╔══

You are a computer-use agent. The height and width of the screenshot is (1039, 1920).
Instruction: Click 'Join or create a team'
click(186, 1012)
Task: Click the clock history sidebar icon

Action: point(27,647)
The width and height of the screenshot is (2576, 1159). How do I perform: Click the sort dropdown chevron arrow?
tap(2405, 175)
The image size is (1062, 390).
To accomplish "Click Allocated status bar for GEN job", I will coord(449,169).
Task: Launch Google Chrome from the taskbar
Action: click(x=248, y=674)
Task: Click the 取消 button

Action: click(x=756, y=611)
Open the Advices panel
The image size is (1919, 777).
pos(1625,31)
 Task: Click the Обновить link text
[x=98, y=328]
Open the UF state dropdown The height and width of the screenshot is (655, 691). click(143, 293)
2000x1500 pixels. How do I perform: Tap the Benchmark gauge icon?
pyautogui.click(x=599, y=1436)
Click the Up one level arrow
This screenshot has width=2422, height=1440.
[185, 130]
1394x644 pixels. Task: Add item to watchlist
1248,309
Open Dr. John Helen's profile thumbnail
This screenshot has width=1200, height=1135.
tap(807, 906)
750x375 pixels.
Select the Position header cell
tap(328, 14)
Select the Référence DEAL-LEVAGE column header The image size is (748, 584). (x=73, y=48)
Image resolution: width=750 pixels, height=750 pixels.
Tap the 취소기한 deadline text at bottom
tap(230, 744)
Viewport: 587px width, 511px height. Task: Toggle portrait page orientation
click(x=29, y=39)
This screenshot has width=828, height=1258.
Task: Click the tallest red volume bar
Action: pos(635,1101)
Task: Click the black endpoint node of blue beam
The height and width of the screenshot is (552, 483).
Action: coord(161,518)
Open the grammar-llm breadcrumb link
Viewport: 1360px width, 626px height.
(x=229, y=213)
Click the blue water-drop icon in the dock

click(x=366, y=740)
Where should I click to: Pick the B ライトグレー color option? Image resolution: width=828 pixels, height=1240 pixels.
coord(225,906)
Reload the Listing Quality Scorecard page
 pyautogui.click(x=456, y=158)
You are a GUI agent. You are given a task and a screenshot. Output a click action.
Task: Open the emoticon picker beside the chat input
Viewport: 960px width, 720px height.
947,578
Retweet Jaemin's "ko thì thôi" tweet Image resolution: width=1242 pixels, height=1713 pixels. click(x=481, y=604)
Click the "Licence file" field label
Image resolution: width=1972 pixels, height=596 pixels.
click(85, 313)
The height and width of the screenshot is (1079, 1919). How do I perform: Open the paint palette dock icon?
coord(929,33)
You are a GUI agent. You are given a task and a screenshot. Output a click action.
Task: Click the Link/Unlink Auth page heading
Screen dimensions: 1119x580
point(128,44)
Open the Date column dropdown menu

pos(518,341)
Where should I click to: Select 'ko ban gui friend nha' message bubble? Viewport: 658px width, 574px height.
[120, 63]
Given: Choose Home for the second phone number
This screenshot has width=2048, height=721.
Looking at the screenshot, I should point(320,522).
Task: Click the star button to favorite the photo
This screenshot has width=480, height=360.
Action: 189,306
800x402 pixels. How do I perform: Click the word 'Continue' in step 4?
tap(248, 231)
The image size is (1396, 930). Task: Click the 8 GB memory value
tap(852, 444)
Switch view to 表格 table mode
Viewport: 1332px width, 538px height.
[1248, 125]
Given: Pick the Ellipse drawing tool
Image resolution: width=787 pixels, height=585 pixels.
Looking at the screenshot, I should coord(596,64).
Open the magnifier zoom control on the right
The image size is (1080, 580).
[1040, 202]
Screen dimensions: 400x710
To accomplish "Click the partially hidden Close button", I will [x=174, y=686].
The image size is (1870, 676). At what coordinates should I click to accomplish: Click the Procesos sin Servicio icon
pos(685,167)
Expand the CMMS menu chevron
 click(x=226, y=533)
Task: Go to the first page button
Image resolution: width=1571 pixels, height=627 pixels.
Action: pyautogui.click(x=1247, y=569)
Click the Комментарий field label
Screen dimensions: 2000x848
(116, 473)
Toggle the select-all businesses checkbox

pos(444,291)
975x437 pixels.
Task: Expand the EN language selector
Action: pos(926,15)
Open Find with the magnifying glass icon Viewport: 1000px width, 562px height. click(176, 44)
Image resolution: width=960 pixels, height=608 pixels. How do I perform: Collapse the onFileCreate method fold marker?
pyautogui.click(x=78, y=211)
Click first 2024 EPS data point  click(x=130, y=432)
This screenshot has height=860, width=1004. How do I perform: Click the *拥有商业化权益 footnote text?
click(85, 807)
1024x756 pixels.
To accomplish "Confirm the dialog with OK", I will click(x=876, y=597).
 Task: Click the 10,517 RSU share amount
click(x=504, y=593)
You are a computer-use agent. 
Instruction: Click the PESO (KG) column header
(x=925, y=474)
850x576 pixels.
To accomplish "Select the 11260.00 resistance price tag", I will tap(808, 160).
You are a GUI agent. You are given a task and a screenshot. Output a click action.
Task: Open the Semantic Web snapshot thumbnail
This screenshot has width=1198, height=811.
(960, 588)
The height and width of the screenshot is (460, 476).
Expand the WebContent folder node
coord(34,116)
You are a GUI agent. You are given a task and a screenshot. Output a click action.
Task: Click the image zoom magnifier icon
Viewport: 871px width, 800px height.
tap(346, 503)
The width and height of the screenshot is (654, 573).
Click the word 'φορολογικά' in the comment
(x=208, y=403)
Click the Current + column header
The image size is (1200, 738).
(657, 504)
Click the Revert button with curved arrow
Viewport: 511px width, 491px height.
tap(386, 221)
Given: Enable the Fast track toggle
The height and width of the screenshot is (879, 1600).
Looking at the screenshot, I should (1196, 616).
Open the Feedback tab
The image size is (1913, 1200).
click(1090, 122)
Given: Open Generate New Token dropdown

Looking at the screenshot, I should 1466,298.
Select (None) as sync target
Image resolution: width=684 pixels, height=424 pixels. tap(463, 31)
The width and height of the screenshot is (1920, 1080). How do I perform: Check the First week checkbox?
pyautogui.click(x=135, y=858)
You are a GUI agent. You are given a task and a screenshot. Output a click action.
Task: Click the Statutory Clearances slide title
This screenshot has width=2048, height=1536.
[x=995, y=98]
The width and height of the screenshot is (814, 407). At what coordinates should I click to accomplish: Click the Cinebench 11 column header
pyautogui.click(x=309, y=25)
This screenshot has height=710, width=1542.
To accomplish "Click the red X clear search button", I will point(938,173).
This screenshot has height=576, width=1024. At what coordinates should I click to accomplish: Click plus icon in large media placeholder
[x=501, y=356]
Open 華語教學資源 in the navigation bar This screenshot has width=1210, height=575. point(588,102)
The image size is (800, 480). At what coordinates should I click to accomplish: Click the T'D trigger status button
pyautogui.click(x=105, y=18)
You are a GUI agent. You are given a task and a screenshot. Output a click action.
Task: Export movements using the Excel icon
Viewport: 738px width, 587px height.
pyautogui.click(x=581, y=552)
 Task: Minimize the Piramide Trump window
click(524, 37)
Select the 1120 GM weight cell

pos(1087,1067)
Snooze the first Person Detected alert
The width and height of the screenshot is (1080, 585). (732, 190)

╚══

*Work instructions*. Pull out every line of the data above that contains the string "Viewport", and list those lines unchanged.

*Result of this exercise*.
Viewport: 587px width, 511px height. Task: Toggle portrait page orientation
Viewport: 1360px width, 626px height.
Viewport: 960px width, 720px height.
Where should I click to: Select 'ko ban gui friend nha' message bubble? Viewport: 658px width, 574px height.
Viewport: 1332px width, 538px height.
Open Find with the magnifying glass icon Viewport: 1000px width, 562px height. click(176, 44)
Viewport: 871px width, 800px height.
Viewport: 511px width, 491px height.
Viewport: 738px width, 587px height.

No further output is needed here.